Under the Cannabis Act, mass advertising is prohibited, so that rules out things like advertising on billboards and bus shelters, radio or TV ads, or ads in magazines and newspapers.
Presumably, that means advertising on the Internet is prohibited, as well, but I’ve seen plenty of post-legalization digital advertising.
But despite cannabis companies pushing the envelope, the Cannabis Act only provides a few vague exceptions to the promotional prohibitions that Canadian cannabis companies are expected to follow.
These “vague” exceptions that allow companies to market cannabis in Canada include: informational and brand-preference promotions.
Informational promotions refer to promotions that provide factual information to consumers about the characteristics, availability or price of cannabis, cannabis accessories or services related to cannabis. (i.e. You’re promoting information about cannabis, not promoting the sale of a product)
Brand-preference promotions refer to promotions based on the brand characteristics of cannabis, cannabis accessories or services related to cannabis. (i.e. You’re promoting your brand and not the actual product you are selling)
If the promotion is determined to be either informational or brand-preference in nature, then it can be marketed in Canada if it meets the following requirements:
In addition, there is an exception for displaying a “brand element” on things other than cannabis or cannabis accessories, as long as it’s not something associated with young people, appealing to young people, or associated with a lifestyle “that includes glamour, recreation, excitement, vitality, risk or daring.”

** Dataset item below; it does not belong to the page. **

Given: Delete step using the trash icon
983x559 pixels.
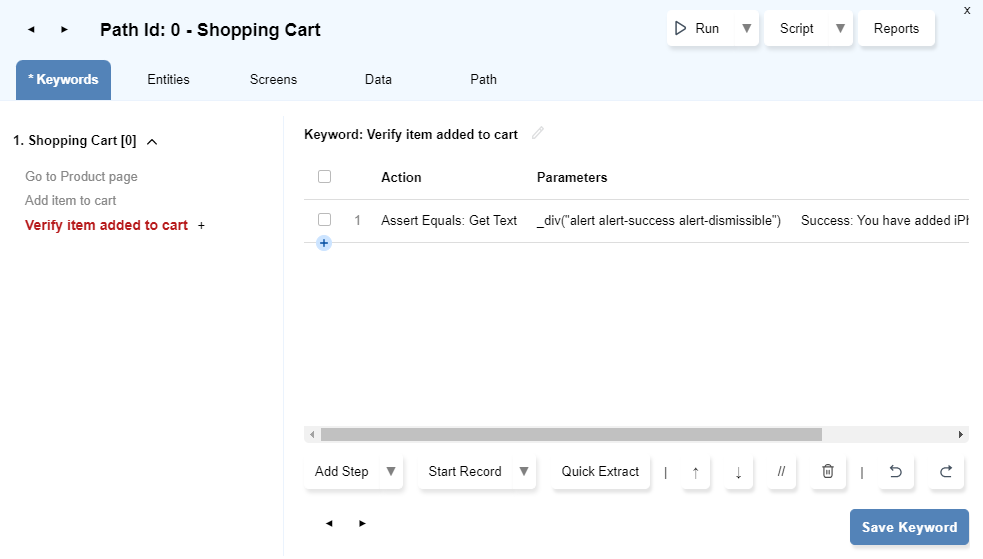Looking at the screenshot, I should click(x=827, y=472).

There’s also an exception for promoting products at the point of sale, so long as the promotion only indicates price and/or availability.

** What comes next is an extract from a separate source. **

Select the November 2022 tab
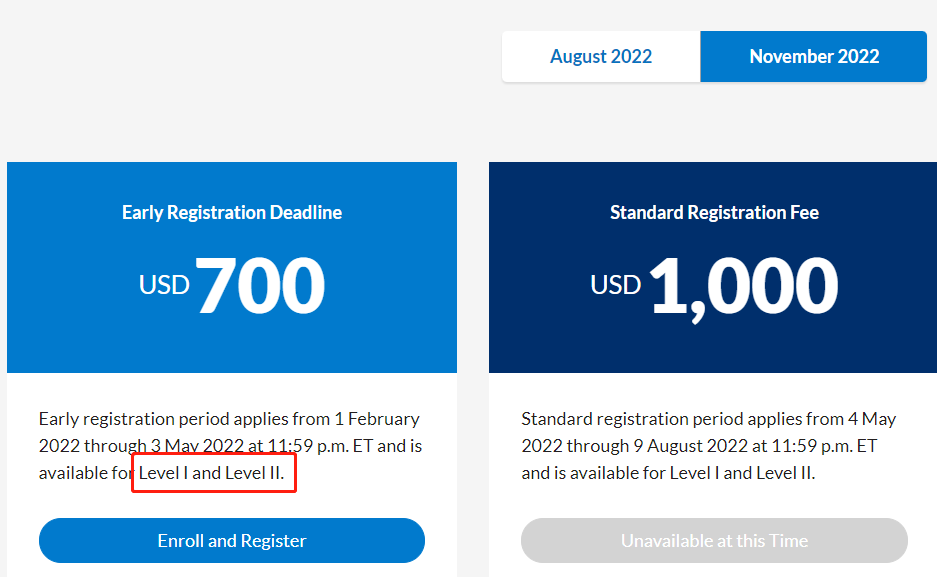Screen dimensions: 937x577 [814, 57]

However, the obscurity of promotional prohibitions, lack of legal precedent, and restrictions on cannabis marketing imposed by search engines and social media are forcing cannabis companies to test the legal limits of pot promotion.
And sadly, it looks like the government might end up making examples of some cannabis companies before we have any real clarity on exactly what is allowed and what isn’t.
On a positive note, all this ambiguity has inspired Canadian cannabis companies to get very creative with their marketing.
Let’s look at some of the more interesting examples of cannabis marketing in Canada.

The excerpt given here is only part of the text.